» **BRIEF**
Every line below between the one holding "Click the 01/26/2025 axis label" and the one holding "Open the Lifestyle", inclusive, should be copied exactly, and no other line.

┄┄┄┄┄┄

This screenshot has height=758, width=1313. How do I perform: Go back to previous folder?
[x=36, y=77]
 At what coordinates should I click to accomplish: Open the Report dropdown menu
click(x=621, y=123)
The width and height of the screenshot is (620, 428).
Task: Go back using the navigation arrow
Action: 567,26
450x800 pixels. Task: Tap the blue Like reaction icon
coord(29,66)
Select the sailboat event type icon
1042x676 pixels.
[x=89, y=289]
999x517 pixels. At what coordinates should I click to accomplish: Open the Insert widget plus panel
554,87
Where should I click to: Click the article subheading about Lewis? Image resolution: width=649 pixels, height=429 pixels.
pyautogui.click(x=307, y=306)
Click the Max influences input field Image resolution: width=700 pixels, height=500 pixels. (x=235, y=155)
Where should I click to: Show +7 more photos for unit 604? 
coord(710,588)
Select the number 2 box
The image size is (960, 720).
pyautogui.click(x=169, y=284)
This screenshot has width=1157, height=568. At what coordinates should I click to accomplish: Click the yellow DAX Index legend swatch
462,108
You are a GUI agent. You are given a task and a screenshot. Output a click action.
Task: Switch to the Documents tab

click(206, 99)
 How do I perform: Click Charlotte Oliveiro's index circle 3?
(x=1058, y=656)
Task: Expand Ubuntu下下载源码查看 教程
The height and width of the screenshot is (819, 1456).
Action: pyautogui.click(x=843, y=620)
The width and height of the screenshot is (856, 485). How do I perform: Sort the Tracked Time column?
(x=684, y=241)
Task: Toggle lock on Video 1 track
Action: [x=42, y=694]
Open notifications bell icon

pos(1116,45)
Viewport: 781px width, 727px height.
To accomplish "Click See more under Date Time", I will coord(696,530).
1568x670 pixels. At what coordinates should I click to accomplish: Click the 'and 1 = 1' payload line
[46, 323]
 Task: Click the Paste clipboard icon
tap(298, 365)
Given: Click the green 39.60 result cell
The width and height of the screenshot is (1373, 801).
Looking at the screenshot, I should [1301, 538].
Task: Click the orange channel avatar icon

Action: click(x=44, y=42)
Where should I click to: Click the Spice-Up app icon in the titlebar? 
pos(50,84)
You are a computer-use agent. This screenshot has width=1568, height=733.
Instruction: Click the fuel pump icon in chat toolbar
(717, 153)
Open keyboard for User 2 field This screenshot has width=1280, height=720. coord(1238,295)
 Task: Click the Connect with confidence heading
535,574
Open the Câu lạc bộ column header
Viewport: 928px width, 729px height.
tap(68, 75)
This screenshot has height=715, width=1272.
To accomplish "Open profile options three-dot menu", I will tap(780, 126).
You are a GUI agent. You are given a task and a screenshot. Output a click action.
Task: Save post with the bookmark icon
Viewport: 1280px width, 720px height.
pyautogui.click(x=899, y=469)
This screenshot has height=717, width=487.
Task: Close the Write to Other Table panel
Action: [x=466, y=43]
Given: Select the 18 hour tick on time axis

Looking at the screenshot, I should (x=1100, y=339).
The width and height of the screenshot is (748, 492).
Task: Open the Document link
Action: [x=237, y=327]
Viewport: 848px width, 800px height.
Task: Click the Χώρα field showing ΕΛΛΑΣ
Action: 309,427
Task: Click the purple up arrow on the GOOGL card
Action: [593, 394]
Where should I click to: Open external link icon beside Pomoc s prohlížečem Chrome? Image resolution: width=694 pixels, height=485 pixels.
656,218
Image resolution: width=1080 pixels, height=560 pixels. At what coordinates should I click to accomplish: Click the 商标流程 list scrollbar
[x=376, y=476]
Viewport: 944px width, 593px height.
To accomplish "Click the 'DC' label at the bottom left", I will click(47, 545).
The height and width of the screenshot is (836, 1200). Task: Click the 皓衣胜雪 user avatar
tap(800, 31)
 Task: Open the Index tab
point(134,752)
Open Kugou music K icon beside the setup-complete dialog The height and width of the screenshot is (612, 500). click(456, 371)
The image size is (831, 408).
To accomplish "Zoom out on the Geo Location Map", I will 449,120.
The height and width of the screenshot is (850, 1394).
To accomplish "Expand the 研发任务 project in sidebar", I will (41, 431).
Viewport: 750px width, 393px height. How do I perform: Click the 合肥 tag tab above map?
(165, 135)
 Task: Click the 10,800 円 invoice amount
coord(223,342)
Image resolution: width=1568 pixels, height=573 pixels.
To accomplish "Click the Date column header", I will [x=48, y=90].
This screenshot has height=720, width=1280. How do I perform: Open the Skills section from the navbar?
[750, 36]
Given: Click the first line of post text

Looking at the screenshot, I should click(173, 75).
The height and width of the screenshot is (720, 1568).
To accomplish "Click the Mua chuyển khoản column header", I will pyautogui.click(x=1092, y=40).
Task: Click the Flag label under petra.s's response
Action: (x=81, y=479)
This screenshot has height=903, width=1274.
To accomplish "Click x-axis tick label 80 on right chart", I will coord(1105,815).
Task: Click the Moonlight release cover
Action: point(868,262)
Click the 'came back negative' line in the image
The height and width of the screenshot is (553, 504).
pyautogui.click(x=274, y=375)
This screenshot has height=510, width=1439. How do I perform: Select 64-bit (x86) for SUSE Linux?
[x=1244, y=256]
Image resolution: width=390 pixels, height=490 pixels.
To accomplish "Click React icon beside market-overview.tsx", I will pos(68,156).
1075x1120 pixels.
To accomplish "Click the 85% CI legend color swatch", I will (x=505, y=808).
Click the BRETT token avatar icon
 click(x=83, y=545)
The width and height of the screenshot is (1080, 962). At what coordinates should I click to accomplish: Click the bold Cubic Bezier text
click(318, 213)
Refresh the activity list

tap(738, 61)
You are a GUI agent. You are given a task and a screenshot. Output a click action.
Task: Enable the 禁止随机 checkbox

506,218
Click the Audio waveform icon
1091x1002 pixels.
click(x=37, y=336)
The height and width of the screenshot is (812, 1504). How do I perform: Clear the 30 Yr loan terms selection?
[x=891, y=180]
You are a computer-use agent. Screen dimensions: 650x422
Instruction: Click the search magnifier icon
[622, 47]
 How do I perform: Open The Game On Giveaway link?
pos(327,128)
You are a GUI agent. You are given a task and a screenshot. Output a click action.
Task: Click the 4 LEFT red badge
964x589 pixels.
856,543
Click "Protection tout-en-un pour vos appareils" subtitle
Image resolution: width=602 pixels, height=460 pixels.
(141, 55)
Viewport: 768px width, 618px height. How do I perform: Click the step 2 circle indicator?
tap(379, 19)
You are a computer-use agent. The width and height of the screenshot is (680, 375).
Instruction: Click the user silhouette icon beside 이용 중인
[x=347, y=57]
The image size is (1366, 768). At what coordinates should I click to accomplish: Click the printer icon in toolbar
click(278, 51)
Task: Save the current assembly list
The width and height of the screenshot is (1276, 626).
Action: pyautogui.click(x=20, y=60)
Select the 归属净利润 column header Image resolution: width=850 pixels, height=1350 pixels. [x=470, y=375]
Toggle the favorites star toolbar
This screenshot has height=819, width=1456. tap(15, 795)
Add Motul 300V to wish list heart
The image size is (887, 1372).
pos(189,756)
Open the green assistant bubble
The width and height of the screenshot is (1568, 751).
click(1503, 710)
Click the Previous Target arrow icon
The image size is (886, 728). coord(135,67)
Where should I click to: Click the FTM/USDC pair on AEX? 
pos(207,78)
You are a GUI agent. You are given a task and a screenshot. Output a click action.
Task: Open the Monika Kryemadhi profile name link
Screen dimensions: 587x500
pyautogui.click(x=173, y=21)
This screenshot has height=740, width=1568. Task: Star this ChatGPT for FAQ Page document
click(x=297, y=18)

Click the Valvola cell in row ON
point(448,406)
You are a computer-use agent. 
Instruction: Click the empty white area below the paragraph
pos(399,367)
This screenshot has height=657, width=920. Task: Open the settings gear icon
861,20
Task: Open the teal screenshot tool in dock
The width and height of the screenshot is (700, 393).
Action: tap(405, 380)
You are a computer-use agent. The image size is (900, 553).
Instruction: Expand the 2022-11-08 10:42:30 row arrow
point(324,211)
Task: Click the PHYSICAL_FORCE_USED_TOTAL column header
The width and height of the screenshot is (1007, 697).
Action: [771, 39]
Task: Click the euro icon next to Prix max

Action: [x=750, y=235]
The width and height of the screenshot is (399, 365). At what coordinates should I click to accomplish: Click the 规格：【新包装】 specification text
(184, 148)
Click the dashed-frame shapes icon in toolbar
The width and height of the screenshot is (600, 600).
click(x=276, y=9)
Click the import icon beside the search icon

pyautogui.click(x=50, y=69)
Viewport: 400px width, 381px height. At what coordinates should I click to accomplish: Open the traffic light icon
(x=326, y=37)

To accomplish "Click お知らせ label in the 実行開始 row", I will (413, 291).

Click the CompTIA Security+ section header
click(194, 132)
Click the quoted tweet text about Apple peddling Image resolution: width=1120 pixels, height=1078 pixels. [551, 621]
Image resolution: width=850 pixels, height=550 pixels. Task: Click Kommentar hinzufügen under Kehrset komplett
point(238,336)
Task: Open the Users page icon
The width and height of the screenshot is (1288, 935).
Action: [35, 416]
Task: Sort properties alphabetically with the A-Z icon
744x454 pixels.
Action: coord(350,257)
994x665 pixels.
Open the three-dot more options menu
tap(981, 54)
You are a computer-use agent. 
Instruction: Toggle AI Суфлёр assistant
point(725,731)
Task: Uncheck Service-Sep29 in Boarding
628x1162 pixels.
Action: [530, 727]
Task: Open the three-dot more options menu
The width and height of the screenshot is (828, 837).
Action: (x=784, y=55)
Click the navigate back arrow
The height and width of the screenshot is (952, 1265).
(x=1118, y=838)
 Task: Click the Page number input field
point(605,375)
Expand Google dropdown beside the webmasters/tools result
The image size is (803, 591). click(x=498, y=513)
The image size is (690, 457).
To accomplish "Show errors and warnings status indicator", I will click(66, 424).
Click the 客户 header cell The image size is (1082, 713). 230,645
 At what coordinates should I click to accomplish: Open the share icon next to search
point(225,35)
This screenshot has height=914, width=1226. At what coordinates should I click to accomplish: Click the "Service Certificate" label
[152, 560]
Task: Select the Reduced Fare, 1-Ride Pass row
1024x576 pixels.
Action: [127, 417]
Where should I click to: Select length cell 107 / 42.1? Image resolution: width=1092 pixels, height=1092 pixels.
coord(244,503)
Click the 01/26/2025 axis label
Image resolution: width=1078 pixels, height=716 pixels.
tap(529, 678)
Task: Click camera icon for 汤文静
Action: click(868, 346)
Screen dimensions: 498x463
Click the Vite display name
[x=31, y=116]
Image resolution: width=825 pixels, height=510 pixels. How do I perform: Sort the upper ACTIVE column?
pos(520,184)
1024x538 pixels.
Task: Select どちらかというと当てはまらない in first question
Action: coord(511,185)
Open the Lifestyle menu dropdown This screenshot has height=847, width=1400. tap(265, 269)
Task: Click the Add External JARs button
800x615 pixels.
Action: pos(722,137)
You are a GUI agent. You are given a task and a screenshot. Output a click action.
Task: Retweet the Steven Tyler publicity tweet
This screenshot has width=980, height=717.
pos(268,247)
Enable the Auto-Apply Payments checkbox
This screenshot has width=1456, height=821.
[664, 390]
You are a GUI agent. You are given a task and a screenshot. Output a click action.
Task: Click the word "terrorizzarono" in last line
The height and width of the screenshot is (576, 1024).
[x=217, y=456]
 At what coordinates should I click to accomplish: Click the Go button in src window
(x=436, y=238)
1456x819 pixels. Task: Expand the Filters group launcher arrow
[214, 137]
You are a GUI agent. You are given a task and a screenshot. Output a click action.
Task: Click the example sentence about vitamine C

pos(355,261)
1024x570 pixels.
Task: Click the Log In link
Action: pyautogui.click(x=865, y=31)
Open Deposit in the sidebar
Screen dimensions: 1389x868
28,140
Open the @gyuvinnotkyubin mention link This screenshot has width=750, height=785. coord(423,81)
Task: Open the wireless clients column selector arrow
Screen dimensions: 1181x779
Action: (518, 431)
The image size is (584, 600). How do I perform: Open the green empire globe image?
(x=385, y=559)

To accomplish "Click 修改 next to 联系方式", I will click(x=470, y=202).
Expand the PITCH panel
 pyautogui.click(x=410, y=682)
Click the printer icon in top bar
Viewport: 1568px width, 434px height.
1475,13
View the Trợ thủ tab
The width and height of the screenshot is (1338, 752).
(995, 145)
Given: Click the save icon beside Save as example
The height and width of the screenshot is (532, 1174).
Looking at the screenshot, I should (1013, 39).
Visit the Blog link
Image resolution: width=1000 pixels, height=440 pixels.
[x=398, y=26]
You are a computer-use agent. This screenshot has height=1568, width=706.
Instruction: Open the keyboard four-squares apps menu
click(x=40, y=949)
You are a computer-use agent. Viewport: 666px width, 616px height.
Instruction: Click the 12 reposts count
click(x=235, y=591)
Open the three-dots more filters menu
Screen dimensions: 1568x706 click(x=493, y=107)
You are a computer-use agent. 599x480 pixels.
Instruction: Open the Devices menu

┄┄┄┄┄┄

» **YOUR RESPONSE**
Click the 01/26/2025 axis label
Image resolution: width=1078 pixels, height=716 pixels.
tap(529, 678)
Task: Click camera icon for 汤文静
Action: click(868, 346)
Screen dimensions: 498x463
Click the Vite display name
[x=31, y=116]
Image resolution: width=825 pixels, height=510 pixels. How do I perform: Sort the upper ACTIVE column?
pos(520,184)
1024x538 pixels.
Task: Select どちらかというと当てはまらない in first question
Action: coord(511,185)
Open the Lifestyle menu dropdown This screenshot has height=847, width=1400. tap(265, 269)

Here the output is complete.